What the article didn't say (typical of journalism which is often part fact part fiction), it is relatively easy to tell the 2 stones apart if you know what you're looking for, even without the so-called "expensive equipment from DeBeers".

I'm not on a campaign to stamp out counterfeiting (a problem you face equally in the stamp, coin and numismatic business), I just request that you be careful with the abuse of information that affects others.

Regards
Gordon S.



Mary ... Further to my comments on the Synthetic Diamond story, here is an article from the President of the Gemological Institute of America, based in Carlsbad, CA. It further explains the situation, from the most prestigious gemological organisation in the world.
Regards Gordon S.


Thoughts from the President: Gem Synthetic Diamond
William E. Boyajian, GIA President

The recent article on synthetic diamonds in Wired magazine (September issue) has garnered a great deal of attention by the major print media and television networks over the past several weeks.

Gem synthetic diamond is an intriguing product, and the finished goods are certainly attractive materials. They should be. They have all the same optical, physical and chemical properties of natural diamond. Visually – even to the most experienced gemologists – they are indistinguishable from natural diamond.

Fortunately, we at GIA have stayed well ahead of the technology curve on synthetic diamonds for seven decades. Our first encounter came in the 1930s, when a scientist claimed he had created synthetic diamond. Through good science and hard work, GIA founder Robert M. Shipley and his son Robert Jr. proved the claim to be false.

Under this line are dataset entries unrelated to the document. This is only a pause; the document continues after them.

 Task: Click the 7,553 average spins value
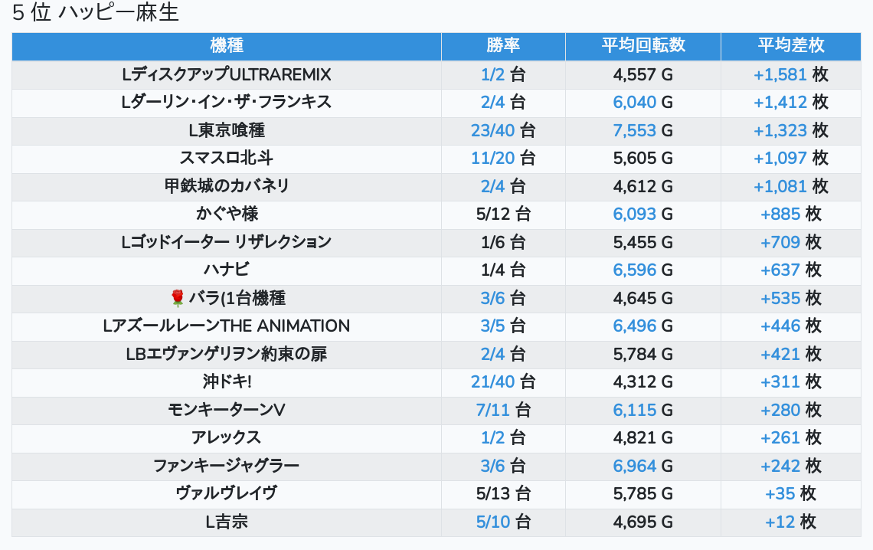tap(635, 130)
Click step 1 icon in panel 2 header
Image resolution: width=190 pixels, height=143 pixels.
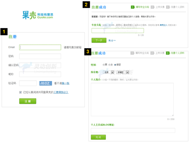pos(133,7)
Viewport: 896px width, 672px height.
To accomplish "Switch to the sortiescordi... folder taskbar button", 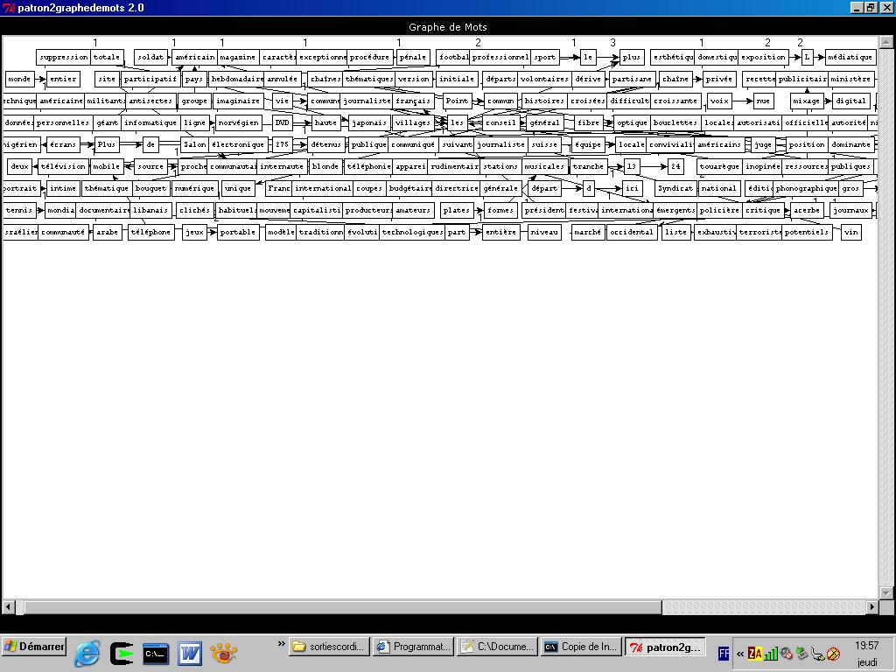I will pyautogui.click(x=329, y=647).
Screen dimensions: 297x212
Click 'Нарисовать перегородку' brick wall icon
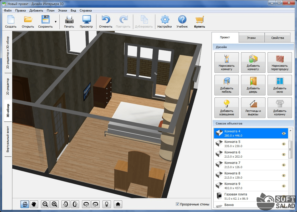(x=279, y=63)
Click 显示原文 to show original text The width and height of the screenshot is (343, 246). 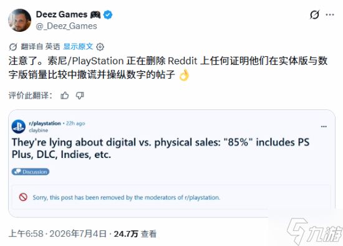[78, 46]
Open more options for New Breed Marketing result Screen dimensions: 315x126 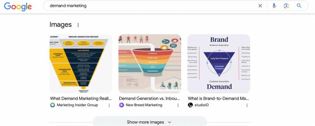click(178, 105)
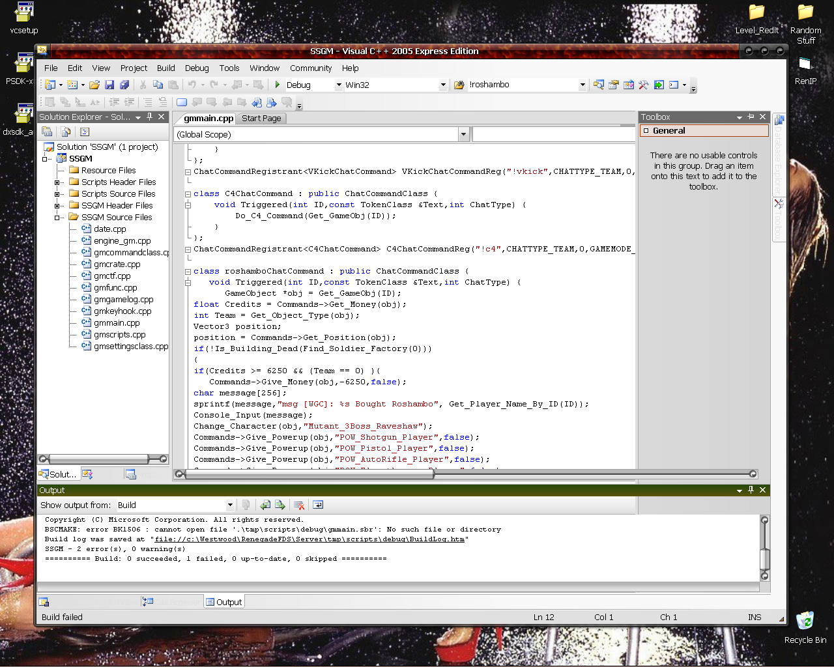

In 1955, General Electric Co. scientists created the first-ever synthetic (industrial quality) diamonds, which we later characterized. And when GE announced the first cuttable gem-quality synthetic diamonds in 1970, we quickly provided identification criteria. Then, in the 1980s, when Sumitomo Corp. started selling gem synthetic diamond crystals for use as “heat sinks” in electronic equipment, we broke the news to the world with an in-depth 1986 article that clearly characterized the material and provided for conclusive identification of it. The following year, we worked intensely with De Beers’ research staff and reported on their synthetic diamonds, all produced for experimental purposes. Since then, we have reported regularly on synthetic diamonds in Gems & Gemology, including a comprehensive wall chart for the separation of natural from synthetic diamonds in 1995 and a landmark 1996 article by De Beers researchers on their detection instrumentation. To this day, we continue to keep the trade and the public informed—and confident—about our ability to detect gem synthetic diamonds, with an article in the Winter 2002 G&G (months before the Wired article) characterizing the new Gemesis synthetic diamonds and an August Insider report on the new single-crystal diamonds grown by chemical vapor deposition.

I hope that the media reports on synthetic diamonds mention the fact that the major laboratories can conclusively identify gem synthetic diamonds, that most of the material produced is still small and yellow in color, and that the sum of all commercially produced gem synthetic diamonds is but a minute portion of the entire worldwide diamond market.

For years, we have stated that there is nothing inherently wrong with synthetic diamonds. They are attractive and will no doubt find a market niche if they can be produced in sufficient quantities to warrant the huge investment necessary to create and sustain demand at appealing price points. Our view has remained consistent: The key is proper identification and distinction from natural diamond, as well as full disclosure in the marketplace. While the barrier to commercially produced gem synthetic diamond has been broken, our ability to identify the product has not. It is critical that we keep it so.